I have loved every show, every night, every band and every experience, negative or positive, because I'm starting to realize how special this moment in time is. We are lucky for the world at our fingertips. We are standing in the center of a rift in time, where the future and the past are the same thing, splayed out before us, a 360-degree universe of possibility. We have access to EVERYTHING, no matter where we are, but we have to keep looking. We have to keep contributing, keep paying attention, keep following that scent-trail of forward thinkers. There is a lot of beauty, a lot of effort, and a lot of life cradled in the folds of these additions to our culture and our legacy as a people. When our future is the past, whatever we added to this strange phenomenon could be someone else's future again, no matter what happens after we die. I am ready to contribute more than just 17 syllables a night now, and I have to honor that.

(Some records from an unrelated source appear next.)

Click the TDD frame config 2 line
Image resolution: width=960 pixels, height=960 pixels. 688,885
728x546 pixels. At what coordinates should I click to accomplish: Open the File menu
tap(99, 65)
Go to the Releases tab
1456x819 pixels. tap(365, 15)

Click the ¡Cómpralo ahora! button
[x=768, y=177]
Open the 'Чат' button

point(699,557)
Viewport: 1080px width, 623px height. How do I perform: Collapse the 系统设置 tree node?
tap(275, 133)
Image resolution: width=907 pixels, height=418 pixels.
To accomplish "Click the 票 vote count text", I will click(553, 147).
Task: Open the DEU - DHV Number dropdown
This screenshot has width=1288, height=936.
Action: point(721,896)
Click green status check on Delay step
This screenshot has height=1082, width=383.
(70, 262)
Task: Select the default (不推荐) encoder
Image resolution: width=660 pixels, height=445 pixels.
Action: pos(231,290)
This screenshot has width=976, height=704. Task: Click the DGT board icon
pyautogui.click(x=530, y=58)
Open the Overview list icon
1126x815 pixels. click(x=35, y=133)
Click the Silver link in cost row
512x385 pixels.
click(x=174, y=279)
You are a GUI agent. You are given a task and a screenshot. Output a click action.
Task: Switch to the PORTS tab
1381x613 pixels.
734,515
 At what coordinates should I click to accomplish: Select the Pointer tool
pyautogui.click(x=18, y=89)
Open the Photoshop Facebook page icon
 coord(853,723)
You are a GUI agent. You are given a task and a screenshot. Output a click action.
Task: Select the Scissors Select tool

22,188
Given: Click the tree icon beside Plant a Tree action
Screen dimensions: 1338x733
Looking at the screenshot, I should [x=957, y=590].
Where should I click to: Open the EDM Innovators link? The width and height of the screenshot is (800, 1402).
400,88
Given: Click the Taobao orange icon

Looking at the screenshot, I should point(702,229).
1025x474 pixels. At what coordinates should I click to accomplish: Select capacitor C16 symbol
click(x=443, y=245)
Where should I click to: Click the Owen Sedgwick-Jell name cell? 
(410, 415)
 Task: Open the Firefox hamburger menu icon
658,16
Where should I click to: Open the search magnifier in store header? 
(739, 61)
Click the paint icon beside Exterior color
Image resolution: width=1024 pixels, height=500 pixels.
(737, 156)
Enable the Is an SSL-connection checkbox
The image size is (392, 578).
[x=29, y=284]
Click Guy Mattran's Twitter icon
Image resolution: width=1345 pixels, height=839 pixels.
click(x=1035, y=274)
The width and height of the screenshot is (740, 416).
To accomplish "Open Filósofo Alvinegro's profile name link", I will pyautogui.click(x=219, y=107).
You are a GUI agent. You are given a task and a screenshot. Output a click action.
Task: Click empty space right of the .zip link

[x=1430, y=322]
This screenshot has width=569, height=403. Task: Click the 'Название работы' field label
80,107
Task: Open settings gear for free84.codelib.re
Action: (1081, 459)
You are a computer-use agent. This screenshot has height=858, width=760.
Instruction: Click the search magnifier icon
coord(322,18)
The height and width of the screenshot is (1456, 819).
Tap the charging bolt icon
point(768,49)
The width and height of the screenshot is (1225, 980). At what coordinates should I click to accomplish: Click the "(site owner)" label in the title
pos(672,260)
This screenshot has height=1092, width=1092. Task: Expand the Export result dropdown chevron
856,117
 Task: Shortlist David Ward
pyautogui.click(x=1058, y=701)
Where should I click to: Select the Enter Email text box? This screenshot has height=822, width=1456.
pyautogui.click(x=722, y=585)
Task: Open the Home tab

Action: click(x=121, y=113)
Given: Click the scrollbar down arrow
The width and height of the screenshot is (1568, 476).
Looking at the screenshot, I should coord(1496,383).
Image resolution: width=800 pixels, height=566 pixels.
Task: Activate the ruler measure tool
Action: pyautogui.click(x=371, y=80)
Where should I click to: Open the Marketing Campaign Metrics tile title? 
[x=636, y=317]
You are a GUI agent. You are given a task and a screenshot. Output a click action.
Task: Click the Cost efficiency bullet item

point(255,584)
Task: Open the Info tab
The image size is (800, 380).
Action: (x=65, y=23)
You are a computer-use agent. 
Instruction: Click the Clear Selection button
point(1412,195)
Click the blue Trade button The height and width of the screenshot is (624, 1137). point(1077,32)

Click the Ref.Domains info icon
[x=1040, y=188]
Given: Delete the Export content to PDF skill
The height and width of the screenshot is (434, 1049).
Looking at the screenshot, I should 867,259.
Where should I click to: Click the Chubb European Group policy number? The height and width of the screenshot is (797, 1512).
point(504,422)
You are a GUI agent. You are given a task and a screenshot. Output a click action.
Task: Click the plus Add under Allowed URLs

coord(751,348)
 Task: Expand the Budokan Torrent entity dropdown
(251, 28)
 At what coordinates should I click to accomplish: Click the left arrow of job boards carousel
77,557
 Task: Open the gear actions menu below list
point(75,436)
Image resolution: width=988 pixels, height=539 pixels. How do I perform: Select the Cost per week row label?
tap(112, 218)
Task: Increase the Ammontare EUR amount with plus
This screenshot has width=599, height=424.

I love you for reading, and I am sorry that I used this usually concise forum to expose my thought processes. I know it's intimate and preachy, but please don't feel obligated to emotionally invest. I just wanted to let you know how much I appreciate you for being present with me for this, for being curious about what happened at shows, for being musicians who put your heart out there on the stage for someone to describe for others later. I appreciate everyone who ever checked in, wrote comments, or critiqued my endlessly terrible spelling. I appreciate my friends for indulging this for so long. Thank you.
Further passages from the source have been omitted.